When we think of loss, most people think of death. My mind drifted to my beloved father and my dear friend Liz, both going before their time, if we can assume that any of us are entitled to an allotted time. For a lot of us death, is the ultimate loss, perhaps we fear dying, or nothingness, we may be filled with regrets for opportunities missed or not taken, for me the thought of never holding or touching another human being is overwhelming, of leaving loved ones behind. But I believe our spirit goes on, probably not in the same sense as someone with strong religious beliefs, but I believe in a greater spiritual force than just our corporeal form, and I’ve taken strength from that.
Perhaps though there are greater losses than death, I allowed my mind to wander and I came to a younger me, of 13-14, of a train journey taking me home after school. To a loss of innocence, a feeling of powerlessness and anger, and a loss of faith in human kindness. I was witnessing bullying for the first time.
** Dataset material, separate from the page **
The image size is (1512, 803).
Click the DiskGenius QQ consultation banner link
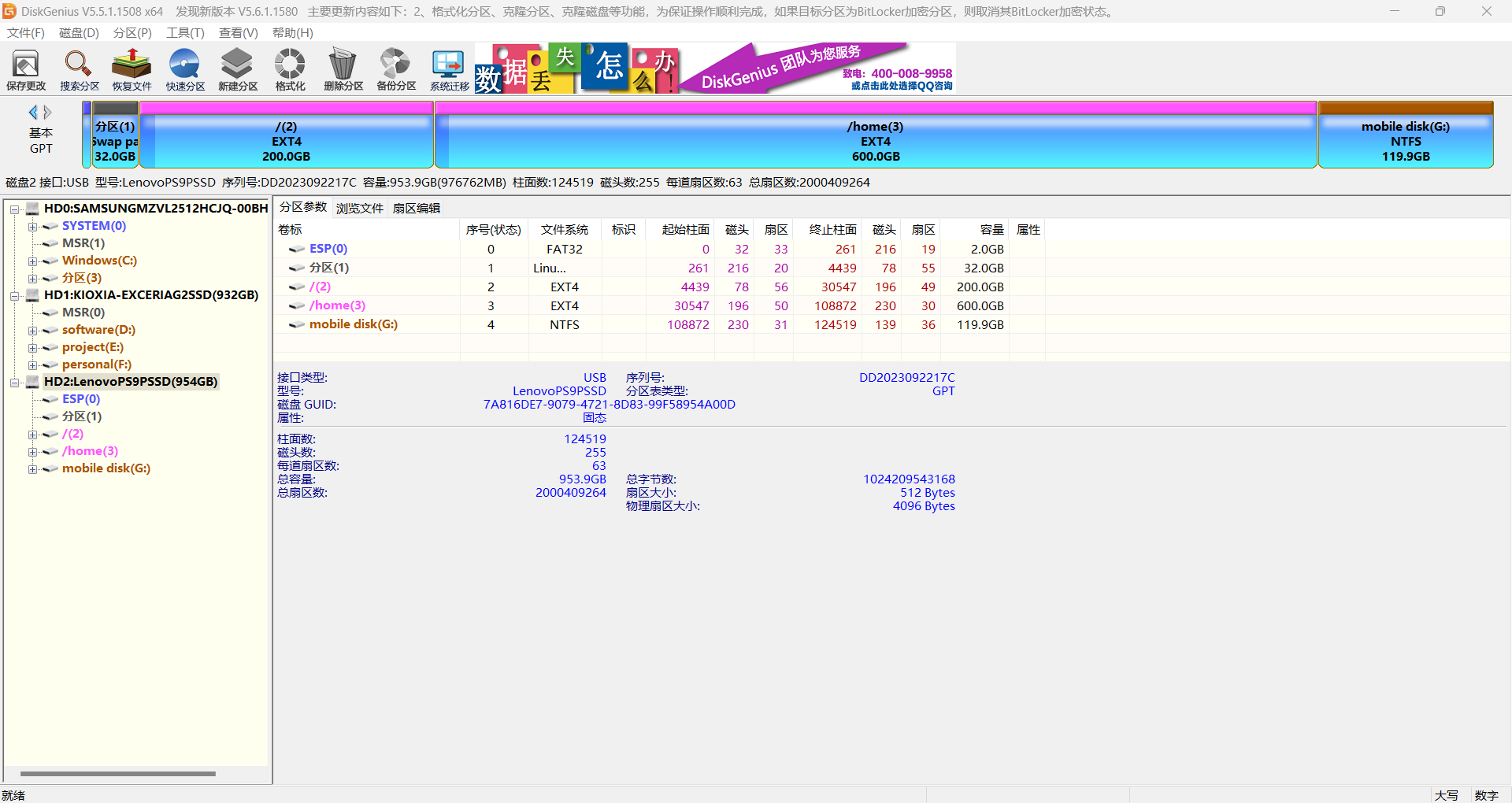(x=901, y=86)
As I sat in the carriage, silent tears rolled down my cheeks and feeling of anger, helplessness, fear of being next and even stirrings of hatred directed at this group of girls, built up in me. And I wondered why those adults present did nothing to stop this girls’ tormentors, for they were loud and unrelenting, impossible to ignore. The two other things I remember most about that episode, was the delight and enjoyment that group of girls took, no qualms, no conscience, just uninhibited glee. Did any of them regret later their actions, were they haunted in any way, is it carved in their memories, like it is in mine. And as the bullying endured, that young girls face withered, her whole body appeared to shrink, and tears rolled down her face. Her isolation and devastating sadness was palpable. Those same physical and emotional symptoms came back to haunt me, just a short while later at the hands of a so called friend of mine. Was this my penance, but no, I no more deserved this than that little girl on the train.
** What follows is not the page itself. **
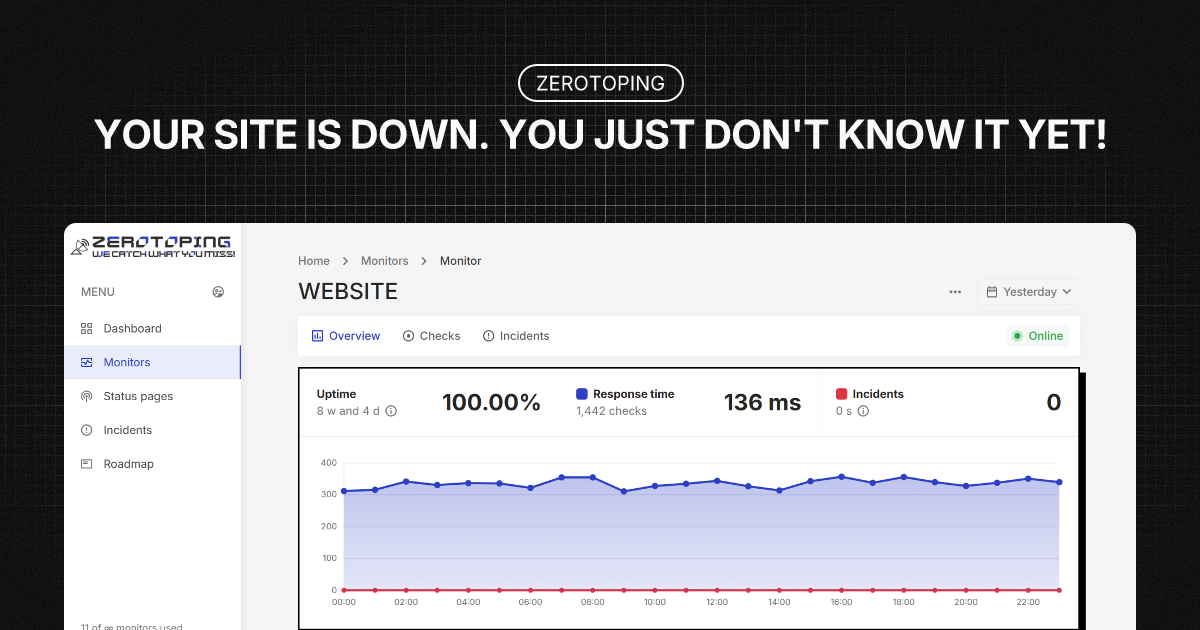Click the Checks target icon
Viewport: 1200px width, 630px height.
(409, 335)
The loss of innocence, is my own, an outcome born of the cognitive, volitional and emotional choices I made that day, and a regret in having done nothing, has plagued me most of my life. So much so, that when it came time to do my thesis for my clinical hypnotherapy qualification, I thought of her and chose bullying. Perhaps it was a subconscious desire to exorcise my demons, to try and find a greater understanding of why people can inflict some much pain on others, and to why others turn a blind eye. Perhaps even in helping others to overcome the devastation of bullying I can make amends to that little girl, not much older than me, for having failed her.
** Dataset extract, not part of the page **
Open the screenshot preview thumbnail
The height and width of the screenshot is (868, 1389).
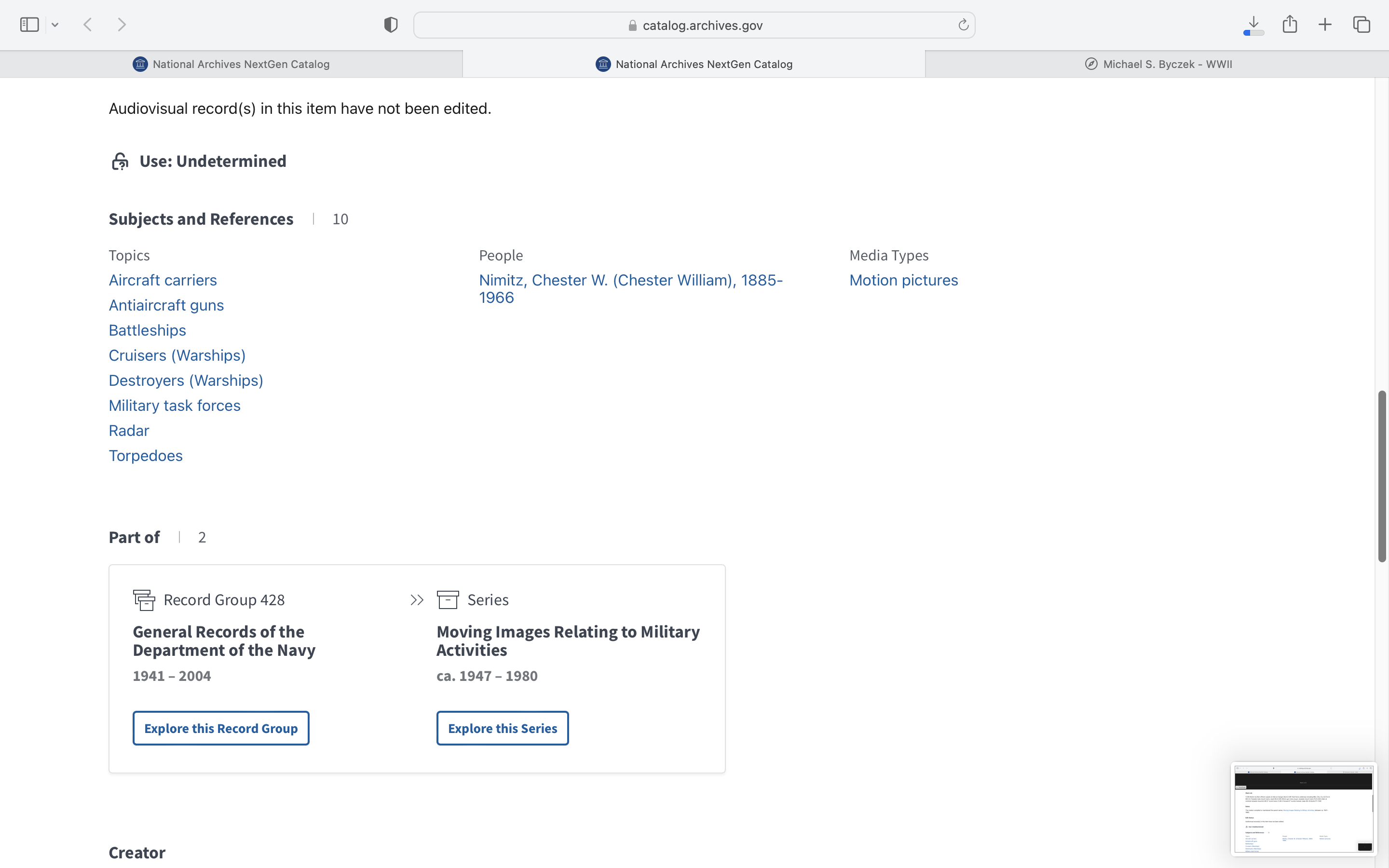coord(1303,808)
Some may say I was young, and that I shouldn’t be too hard on myself, the forgiveness of others is but a salve, that moment in time helped to form me into the adult I am today. That moment and all the other moments, of joy, loss, pain or love shaped me. We all have our own story, we all have our own way of making sense of this world, the good and the bad. Loss is devastating in any form, every loss is a little bit more gone of us, but it can also be a powerfully positive force, if we choose to learn from it.